**DESCRIPTION OF THE TASK**
Report every line from the following entries that contains the string "green".

Collected data entries:
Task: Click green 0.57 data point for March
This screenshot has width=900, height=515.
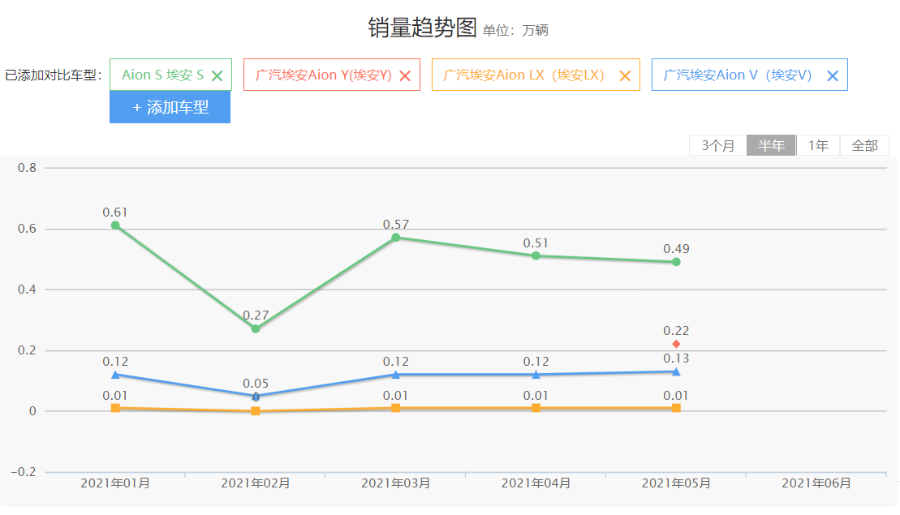Action: (x=396, y=238)
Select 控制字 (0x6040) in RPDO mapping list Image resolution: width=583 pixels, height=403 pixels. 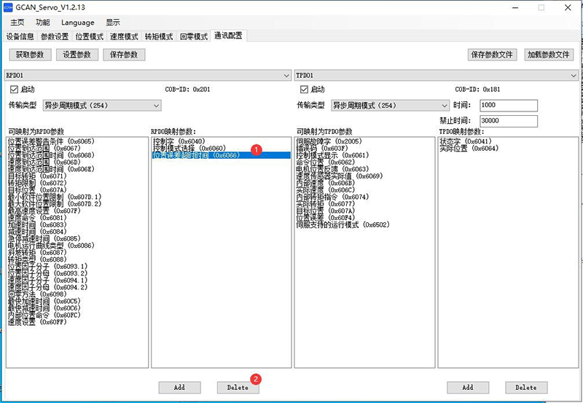click(x=179, y=141)
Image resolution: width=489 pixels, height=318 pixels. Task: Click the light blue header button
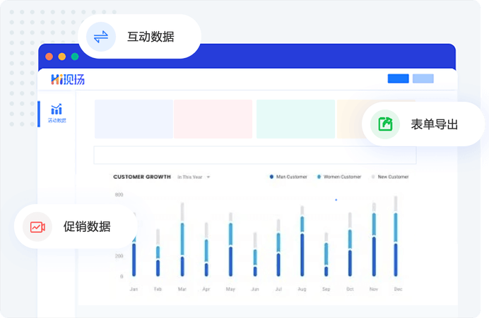[x=423, y=78]
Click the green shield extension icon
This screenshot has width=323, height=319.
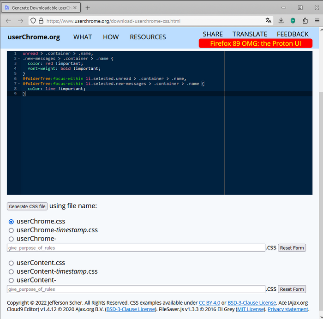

**TASK SOLUTION**
Task: Click green 0.57 data point for March
Click the green shield extension icon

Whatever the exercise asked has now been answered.